▶ _Quoted passage_
One in eight women will be diagnosed with breast cancer

PMI

Breast cancer rates in the UK are on the rise, with one in eight women developing the disease in their lifetime, according to Cancer Research UK.

The risk ten years ago was one in nine and statistics show that rates have increased by more than 50% over the last 25 years. The biggest rise in rates was among women aged between 50 and 69 where cases increased by more than 6%, while rates among younger women aged 25 to 49 dropped slightly by 0.5%.

A key cause of the rise in incidence is the ageing population. Eighty per cent of breast cancers are diagnosed in women aged 50 or over. Increased use of screening is another factor, identifying cancers that might previously have gone undetected, while women with a family history of the disease are at increased risk of developing it.

However, experts believe that lifestyle factors also play a role in risk. Obesity increases the risk of breast cancer in women after the menopause by up to 30% while women currently using hormone replacement therapy (HRT) have a 66% increased risk of the disease. Drinking moderate amounts of alcohol has also been shown to increase risk while a more active lifestyle reduces it. Women tend to have fewer children later in life and this too increases risk.

Sara Hiom, Cancer Research UK's director of health information, said: "Women cannot change their genes but small changes in everyday habits can help to reduce cancer risk. Cutting back on alcohol by keeping within government recommended limits of no more than 14 units a week (a small drink a day) helps. Taking more exercise and eating a diet high in fibre but low in saturated fat can help maintain a healthy weight - which in turn reduces breast cancer risk. Women should also discuss hormone replacement therapy with their doctor as long-term use can raise breast cancer risk.

▶ _Excerpted data_

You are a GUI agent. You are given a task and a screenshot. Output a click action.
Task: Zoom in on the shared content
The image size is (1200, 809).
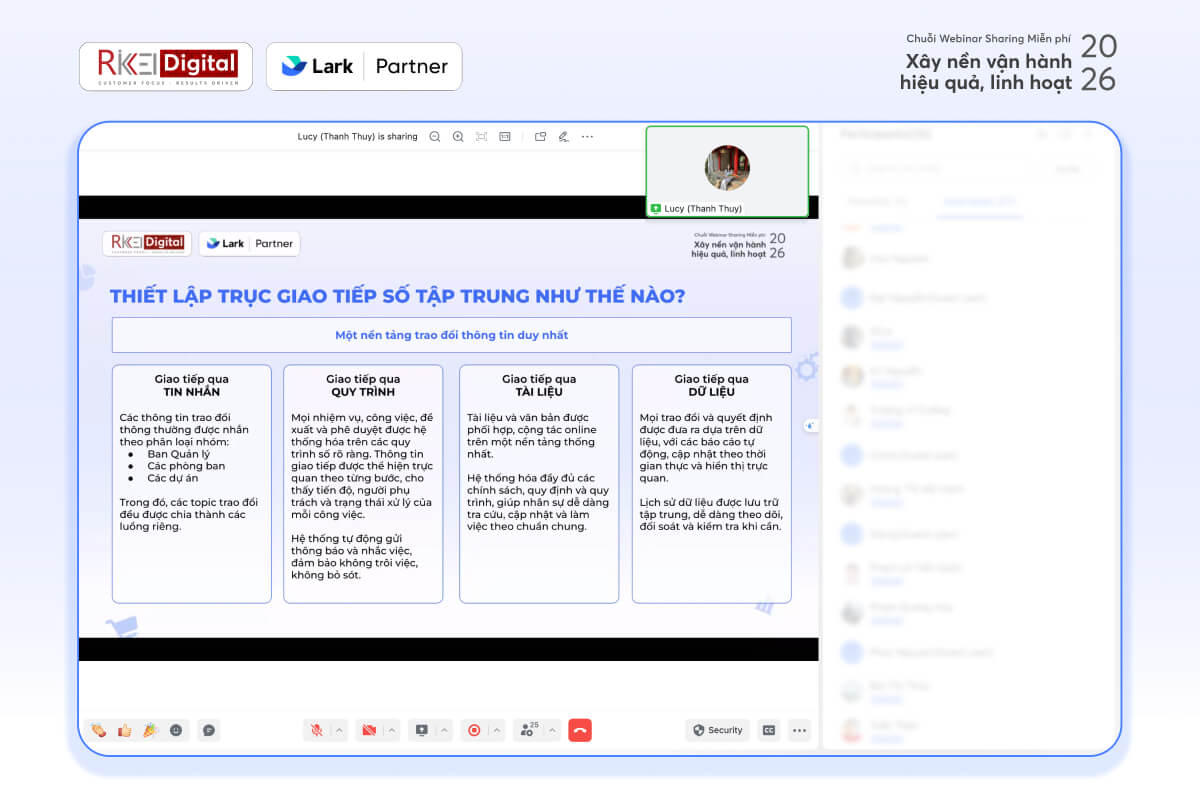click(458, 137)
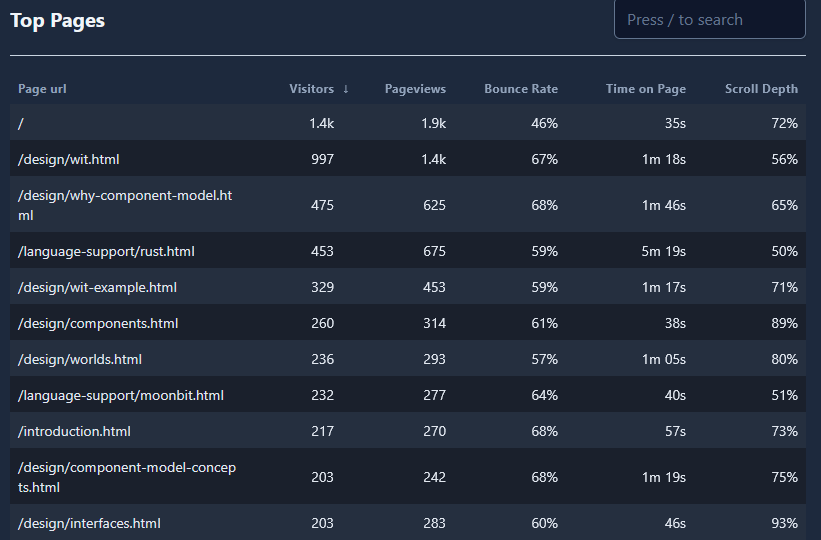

---

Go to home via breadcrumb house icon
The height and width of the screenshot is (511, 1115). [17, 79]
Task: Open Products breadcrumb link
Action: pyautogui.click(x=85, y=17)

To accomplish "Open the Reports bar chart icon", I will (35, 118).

▶ _What to do_
Rewrite the section of the breast cancer article that starts with "A key cause" and ends with "too increases risk.", putting "Excess weight" in place of "Obesity". Work only from the breast cancer article. The rows play no part.

▶ _Task result_
A key cause of the rise in incidence is the ageing population. Eighty per cent of breast cancers are diagnosed in women aged 50 or over. Increased use of screening is another factor, identifying cancers that might previously have gone undetected, while women with a family history of the disease are at increased risk of developing it.

However, experts believe that lifestyle factors also play a role in risk. Excess weight increases the risk of breast cancer in women after the menopause by up to 30% while women currently using hormone replacement therapy (HRT) have a 66% increased risk of the disease. Drinking moderate amounts of alcohol has also been shown to increase risk while a more active lifestyle reduces it. Women tend to have fewer children later in life and this too increases risk.